Wednesday, September 18, 2024

Fiction To Fact: Joke Site Just A Mana-tease?

After Conan O’Brian adlibbed a fictional website just to make a joke, the late night talk show host reported back the next night that NBC’s legal department contacted him saying the network was required to own it.

This has been a hot topic in the blogosphere in the last few hours because it’s news to everybody. And if true, then it could have some interesting implications.

During a bit on the show Monday involving a “horny manatee,” O’Brian quipped about the then fictional website www.hornymanatee.com. Last night, O’Brian revisited the topic revealing the website’s creation. NBC bought the domain on a ten-year contract.
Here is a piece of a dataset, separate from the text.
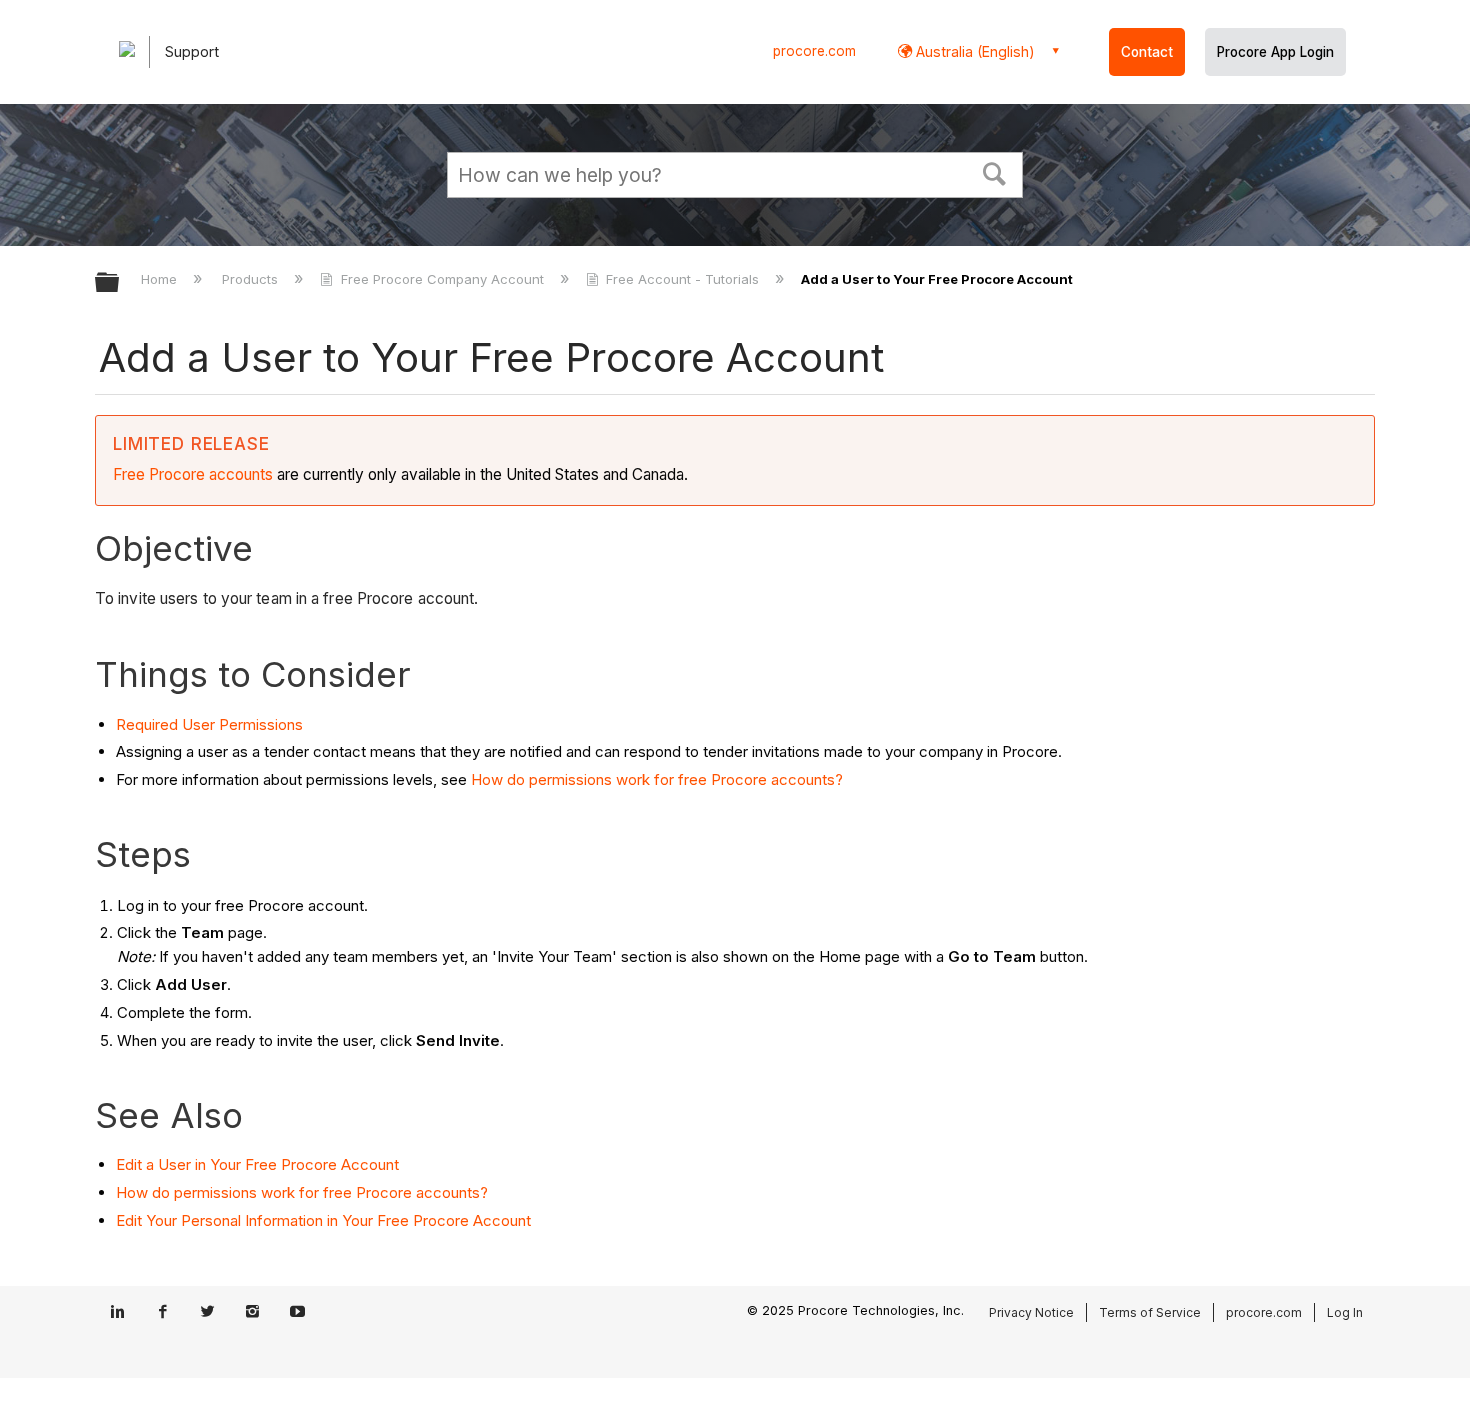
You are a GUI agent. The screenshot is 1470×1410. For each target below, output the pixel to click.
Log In (1345, 1312)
The site is very simple: somebody in a manatee mascot-style suit posing in various suggestive, luridly funny, situations. At one point, there’s even a ball gag involved, a la the gimp from the Tarantino classic Pulp Fiction.

The viewer waits for the show “go Medieval,” but instead is invited to check out the Horny Manatee live webcam.

This appears to have happened before. Stephen Colbert, the Comedy Central host of the “Colbert Report,” who is known for his audience interactive Internet shenanigans (see the trouble he caused Wikipedia), told “Daily Show” host Jon Stewart about a site called the “I Got Dibs Registry,” where people can call “dibs” on anything.

Stewart, knowing Colbert’s effect on Web movements, said if the site didn’t already exist, he was sure it did now. And yes, it certainly does, even if it’s far less interactive than O’Brian’s new website.

At www.igotdibsregistry.com, visitors are met with a photo of Colbert announcing “I got dibs on I Got Bibs [sic] Registry and you don’t.” The site is registered to MD Productions, though it’s unclear which company by that name owns it, and whether they are affiliated with Viacom somehow.

If it’s true that fictional websites mentioned in the media carry the requirement of ownership, then that could have broad implications (or O’Brian was just BS-ing from the start.)

It would seem that if television, which is basically governed by the same general laws for all media, falls under that requirement, then would bloggers and website operators, podcasters and vidcasters, who, in jest, created a fictional website be required to do so also?

“[Conan’s] probably joking again,” says Groklaw.com’s Pamela Jones. “Or maybe they have a PR policy that you don’t mention the competition.”